> **What you have to do**:
Repeat the stretch of lines from the one containing "Viewport: 783px width, 563px" through the end of the lines, word for word, and leave out the pictures.

> **Available records**:
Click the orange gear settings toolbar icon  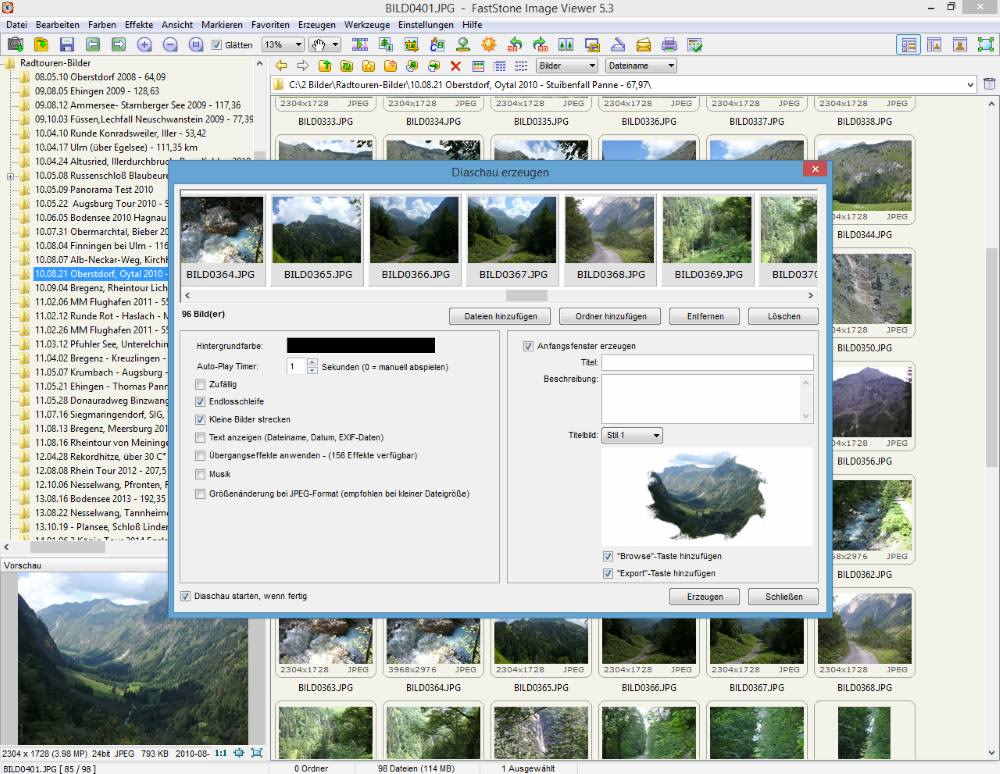tap(488, 45)
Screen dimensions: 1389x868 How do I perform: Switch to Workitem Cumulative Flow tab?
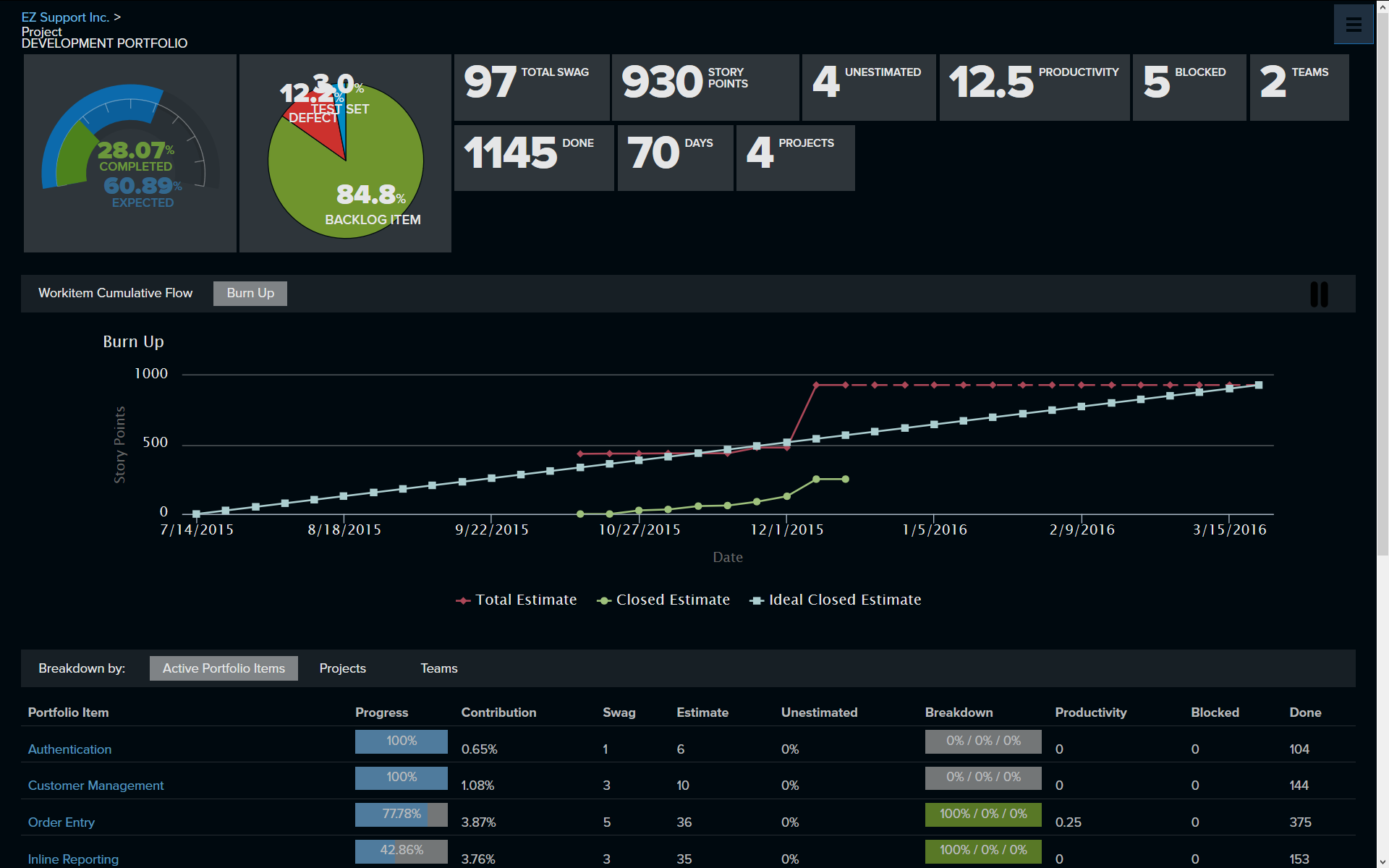click(x=115, y=293)
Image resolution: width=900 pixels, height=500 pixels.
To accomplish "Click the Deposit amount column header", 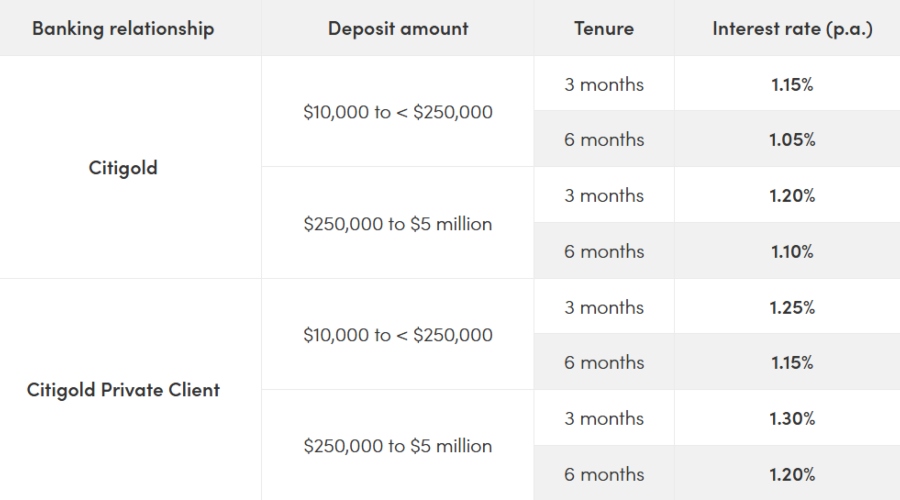I will coord(398,28).
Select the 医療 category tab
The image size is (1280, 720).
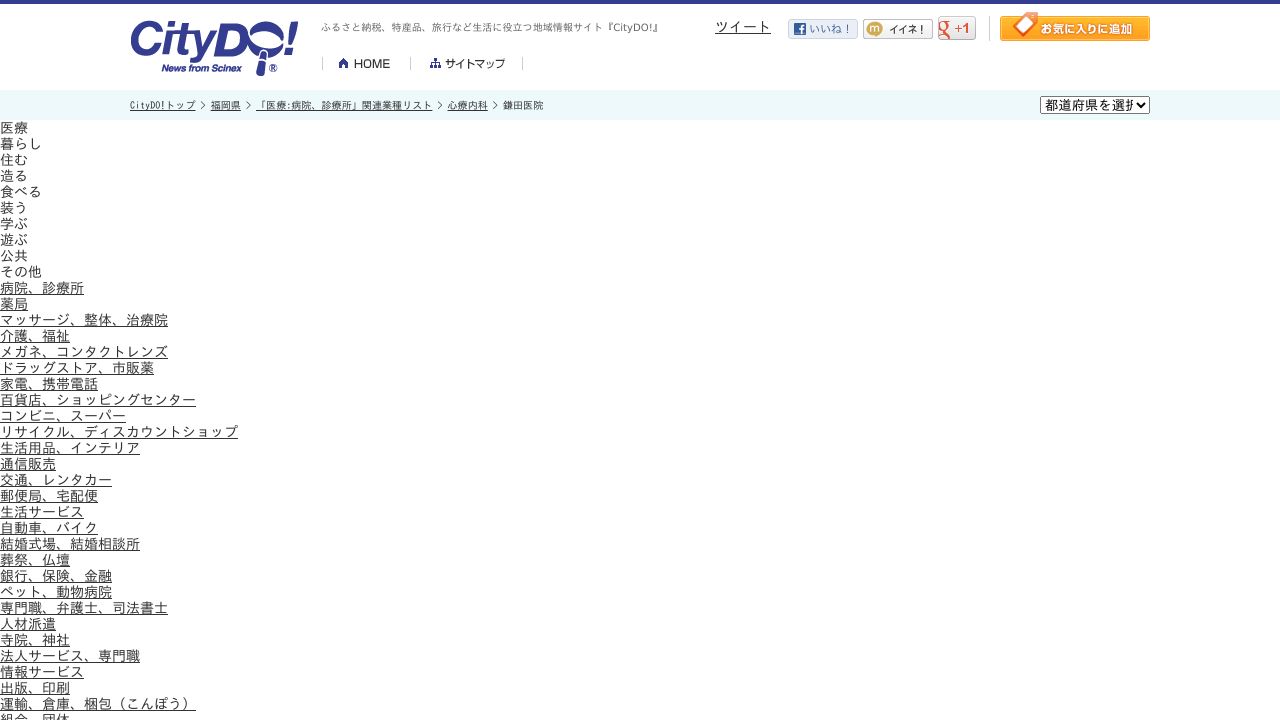coord(14,128)
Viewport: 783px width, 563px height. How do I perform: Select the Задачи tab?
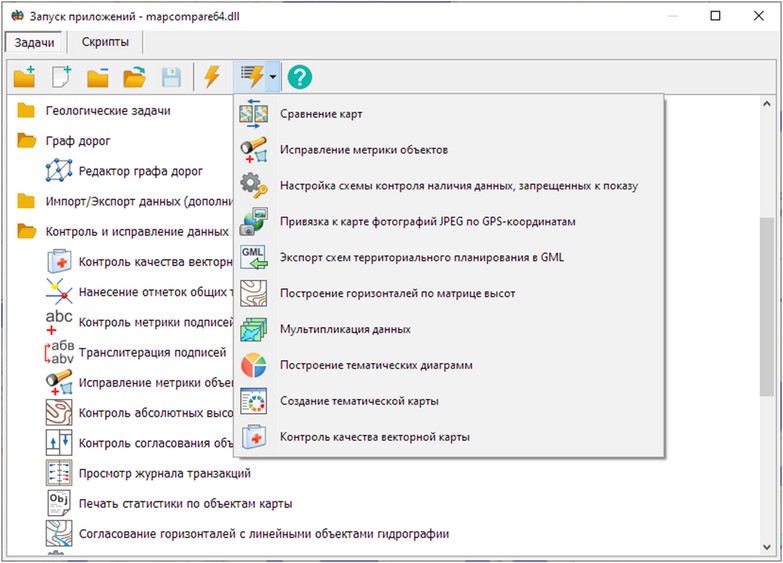tap(35, 42)
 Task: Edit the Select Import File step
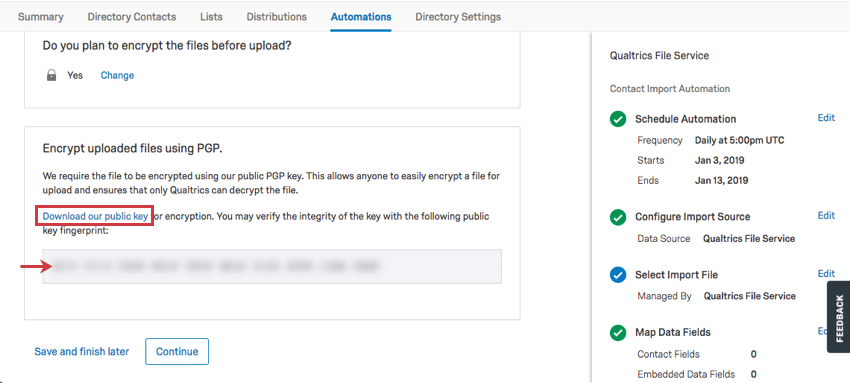tap(826, 274)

> **Completed exercise**:
Viewport: 783px width, 563px height. How do I perform: Select the Задачи tab?
tap(35, 42)
 Task: Edit the Select Import File step
tap(826, 274)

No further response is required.